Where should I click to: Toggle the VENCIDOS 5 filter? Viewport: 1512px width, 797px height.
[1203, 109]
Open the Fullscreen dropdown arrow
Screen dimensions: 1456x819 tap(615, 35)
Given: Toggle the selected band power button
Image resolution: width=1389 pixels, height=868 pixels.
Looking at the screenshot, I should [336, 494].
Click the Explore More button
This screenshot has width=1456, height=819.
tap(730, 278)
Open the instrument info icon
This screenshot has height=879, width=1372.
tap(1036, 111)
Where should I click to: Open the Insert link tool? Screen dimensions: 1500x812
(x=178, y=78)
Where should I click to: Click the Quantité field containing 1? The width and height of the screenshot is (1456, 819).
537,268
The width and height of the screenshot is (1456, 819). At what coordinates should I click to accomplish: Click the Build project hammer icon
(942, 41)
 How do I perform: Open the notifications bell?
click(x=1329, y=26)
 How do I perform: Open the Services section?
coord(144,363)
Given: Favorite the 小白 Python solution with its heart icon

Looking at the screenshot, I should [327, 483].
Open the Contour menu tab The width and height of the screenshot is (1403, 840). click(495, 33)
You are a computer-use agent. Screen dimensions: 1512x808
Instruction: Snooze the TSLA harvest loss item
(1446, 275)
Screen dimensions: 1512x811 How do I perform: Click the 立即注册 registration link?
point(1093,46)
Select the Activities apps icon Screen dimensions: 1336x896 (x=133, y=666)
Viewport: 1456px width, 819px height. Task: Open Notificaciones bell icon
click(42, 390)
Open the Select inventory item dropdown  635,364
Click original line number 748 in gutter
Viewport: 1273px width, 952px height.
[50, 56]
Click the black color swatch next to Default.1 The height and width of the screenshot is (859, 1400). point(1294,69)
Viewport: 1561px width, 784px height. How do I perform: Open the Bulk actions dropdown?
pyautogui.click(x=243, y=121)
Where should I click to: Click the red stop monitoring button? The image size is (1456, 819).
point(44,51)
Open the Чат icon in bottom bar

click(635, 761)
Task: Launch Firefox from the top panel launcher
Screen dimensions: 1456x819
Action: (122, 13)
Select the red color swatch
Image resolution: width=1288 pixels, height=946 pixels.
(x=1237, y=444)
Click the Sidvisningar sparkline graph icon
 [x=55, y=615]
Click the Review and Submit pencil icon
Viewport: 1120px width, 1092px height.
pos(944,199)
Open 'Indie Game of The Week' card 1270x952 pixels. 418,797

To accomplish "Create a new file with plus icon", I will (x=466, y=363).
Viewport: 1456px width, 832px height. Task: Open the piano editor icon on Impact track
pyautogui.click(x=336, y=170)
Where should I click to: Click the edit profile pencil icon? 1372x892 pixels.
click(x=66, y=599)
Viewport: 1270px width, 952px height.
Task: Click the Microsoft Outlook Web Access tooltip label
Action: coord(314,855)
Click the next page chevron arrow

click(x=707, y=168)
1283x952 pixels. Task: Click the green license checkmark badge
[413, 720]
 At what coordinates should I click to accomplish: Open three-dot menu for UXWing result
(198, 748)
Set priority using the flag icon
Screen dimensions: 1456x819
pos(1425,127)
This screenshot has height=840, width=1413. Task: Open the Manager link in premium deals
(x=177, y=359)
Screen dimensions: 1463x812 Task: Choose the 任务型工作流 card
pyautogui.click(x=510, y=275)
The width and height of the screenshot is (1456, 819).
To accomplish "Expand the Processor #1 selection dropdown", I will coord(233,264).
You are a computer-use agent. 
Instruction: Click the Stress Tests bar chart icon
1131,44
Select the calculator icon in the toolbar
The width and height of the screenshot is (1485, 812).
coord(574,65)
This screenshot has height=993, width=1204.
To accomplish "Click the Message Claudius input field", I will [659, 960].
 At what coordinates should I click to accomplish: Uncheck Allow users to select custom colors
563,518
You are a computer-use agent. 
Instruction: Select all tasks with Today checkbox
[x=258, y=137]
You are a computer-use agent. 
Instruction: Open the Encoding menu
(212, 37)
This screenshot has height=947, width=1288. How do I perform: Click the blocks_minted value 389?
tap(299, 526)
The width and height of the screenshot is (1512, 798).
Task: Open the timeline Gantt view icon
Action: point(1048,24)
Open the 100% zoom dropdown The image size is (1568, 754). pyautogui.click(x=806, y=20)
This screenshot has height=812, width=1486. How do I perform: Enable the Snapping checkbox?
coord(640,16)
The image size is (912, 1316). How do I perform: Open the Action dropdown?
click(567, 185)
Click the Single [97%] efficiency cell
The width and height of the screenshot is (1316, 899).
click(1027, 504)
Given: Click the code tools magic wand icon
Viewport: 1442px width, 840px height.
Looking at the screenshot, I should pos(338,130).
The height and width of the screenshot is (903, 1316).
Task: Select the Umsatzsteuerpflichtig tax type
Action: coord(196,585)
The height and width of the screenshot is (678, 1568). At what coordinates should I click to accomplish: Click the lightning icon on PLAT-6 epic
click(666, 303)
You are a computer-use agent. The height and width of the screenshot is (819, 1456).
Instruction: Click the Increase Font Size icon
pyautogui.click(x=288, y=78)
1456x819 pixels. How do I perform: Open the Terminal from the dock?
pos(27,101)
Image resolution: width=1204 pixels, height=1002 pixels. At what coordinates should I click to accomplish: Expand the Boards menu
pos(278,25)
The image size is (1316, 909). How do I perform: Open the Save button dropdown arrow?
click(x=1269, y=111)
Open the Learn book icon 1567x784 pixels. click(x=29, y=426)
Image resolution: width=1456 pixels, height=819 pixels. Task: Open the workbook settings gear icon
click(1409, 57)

● **Exercise aim**:
Each line of the material that holds the string "will" counts once; give the total alone.

● **Task result**:
3